Towards Benchmarking Explainable Artificial Intelligence Methods
This work addresses the need for benchmarking explainability methods to improve trust in AI, but it is incremental as it builds on existing critiques without introducing new methods.
The authors analyzed explainable AI methods using philosophy of science theories and a case study on animals and headgear, concluding that these methods rely heavily on human domain knowledge and are too ambiguous for actionable decisions or building trust in ML models.

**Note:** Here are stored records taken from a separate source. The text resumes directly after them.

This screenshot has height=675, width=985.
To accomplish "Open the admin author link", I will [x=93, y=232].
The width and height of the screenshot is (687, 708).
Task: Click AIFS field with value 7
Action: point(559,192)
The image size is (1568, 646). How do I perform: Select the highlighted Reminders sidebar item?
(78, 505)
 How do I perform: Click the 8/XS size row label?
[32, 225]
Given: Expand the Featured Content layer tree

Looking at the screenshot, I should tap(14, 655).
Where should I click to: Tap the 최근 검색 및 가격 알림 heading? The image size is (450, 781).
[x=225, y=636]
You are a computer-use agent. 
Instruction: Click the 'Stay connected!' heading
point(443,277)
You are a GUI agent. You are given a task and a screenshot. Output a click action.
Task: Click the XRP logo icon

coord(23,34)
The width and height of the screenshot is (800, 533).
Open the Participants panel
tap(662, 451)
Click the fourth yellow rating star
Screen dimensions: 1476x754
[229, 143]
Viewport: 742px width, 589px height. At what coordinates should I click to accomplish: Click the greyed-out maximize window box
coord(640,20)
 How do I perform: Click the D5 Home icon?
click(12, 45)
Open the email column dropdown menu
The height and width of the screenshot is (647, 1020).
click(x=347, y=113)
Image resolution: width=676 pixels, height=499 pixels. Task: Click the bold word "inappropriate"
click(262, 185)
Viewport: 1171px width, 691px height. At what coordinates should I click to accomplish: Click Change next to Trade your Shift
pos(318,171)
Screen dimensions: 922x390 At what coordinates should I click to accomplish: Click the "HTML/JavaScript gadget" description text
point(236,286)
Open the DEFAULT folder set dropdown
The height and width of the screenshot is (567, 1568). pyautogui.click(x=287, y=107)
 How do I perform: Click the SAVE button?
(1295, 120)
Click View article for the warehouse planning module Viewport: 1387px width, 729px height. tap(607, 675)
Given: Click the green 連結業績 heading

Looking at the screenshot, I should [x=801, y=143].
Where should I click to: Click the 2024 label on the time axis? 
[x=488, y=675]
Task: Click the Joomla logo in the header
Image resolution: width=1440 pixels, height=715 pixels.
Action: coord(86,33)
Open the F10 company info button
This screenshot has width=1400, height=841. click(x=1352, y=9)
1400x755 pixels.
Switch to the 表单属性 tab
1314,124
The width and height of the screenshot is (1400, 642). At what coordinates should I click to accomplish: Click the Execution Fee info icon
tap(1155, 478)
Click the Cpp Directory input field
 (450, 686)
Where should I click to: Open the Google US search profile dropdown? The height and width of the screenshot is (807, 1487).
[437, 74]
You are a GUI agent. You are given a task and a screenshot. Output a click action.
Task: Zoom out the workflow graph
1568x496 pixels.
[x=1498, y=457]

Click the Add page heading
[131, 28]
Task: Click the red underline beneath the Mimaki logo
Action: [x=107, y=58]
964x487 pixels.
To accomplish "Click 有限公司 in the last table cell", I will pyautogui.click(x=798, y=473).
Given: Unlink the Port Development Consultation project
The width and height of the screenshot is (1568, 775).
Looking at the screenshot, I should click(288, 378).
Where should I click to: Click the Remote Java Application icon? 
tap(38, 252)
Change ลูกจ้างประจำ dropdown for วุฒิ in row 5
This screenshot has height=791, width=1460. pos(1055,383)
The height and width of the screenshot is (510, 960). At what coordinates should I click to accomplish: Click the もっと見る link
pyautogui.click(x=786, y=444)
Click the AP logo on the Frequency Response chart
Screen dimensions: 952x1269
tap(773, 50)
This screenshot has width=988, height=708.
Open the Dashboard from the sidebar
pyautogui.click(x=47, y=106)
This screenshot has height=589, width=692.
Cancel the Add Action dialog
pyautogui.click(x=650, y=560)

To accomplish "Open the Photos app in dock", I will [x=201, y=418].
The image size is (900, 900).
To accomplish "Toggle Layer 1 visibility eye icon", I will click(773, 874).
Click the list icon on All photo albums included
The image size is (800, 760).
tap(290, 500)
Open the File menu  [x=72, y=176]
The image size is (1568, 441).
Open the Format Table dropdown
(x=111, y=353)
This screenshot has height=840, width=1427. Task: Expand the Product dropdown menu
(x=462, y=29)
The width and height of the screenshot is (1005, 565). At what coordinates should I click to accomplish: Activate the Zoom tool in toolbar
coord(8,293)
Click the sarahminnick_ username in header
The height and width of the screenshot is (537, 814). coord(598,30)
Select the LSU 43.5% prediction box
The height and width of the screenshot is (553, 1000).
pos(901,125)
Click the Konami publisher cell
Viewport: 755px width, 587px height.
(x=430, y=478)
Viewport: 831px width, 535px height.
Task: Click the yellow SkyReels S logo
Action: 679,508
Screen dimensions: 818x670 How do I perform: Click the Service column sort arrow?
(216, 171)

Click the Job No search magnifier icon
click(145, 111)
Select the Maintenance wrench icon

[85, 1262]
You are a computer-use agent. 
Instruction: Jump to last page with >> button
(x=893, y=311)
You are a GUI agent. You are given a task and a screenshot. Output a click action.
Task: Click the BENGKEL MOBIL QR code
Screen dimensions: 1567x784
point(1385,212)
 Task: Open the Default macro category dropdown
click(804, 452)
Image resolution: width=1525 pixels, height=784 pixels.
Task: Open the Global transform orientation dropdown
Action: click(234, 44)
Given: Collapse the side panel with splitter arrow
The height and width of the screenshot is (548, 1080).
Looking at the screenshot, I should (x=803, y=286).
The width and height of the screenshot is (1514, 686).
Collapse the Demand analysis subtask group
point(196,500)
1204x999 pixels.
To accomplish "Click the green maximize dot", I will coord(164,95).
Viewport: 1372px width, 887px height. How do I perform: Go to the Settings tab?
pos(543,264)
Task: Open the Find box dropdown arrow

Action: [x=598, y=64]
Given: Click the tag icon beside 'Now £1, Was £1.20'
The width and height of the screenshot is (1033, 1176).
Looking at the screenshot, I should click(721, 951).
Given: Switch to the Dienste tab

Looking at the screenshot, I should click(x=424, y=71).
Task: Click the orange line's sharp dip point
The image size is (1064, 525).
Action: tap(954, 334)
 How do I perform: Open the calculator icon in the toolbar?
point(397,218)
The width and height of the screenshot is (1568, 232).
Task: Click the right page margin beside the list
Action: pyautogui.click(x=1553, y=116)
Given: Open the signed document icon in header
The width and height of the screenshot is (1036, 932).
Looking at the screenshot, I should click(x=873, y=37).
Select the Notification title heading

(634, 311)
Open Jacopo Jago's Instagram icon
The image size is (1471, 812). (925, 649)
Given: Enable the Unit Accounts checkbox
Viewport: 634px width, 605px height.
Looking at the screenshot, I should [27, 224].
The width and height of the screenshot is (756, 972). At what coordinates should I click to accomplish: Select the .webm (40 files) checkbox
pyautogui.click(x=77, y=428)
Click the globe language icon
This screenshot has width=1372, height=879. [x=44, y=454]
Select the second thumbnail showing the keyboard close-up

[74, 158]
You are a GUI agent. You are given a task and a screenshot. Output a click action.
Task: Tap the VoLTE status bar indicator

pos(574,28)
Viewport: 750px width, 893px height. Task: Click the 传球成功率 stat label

The currently dominating artificial intelligence and machine learning technology, neural networks, builds on inductive statistical learning. Neural networks of today are information processing systems void of understanding and reasoning capabilities, consequently, they cannot explain promoted decisions in a humanly valid form. In this work, we revisit and use fundamental philosophy of science theories as an analytical lens with the goal of revealing, what can be expected, and more importantly, not expected, from methods that aim to explain decisions promoted by a neural network. By conducting a case study we investigate a selection of explainability method's performance over two mundane domains, animals and headgear. Through our study, we lay bare that the usefulness of these methods relies on human domain knowledge and our ability to understand, generalise and reason. The explainability methods can be useful when the goal is to gain further insights into a trained neural network's strengths and weaknesses. If our aim instead is to use these explainability methods to promote actionable decisions or build trust in ML-models they need to be less ambiguous than they are today. In this work, we conclude from our study, that benchmarking explainability methods, is a central quest towards trustworthy artificial intelligence and machine learning.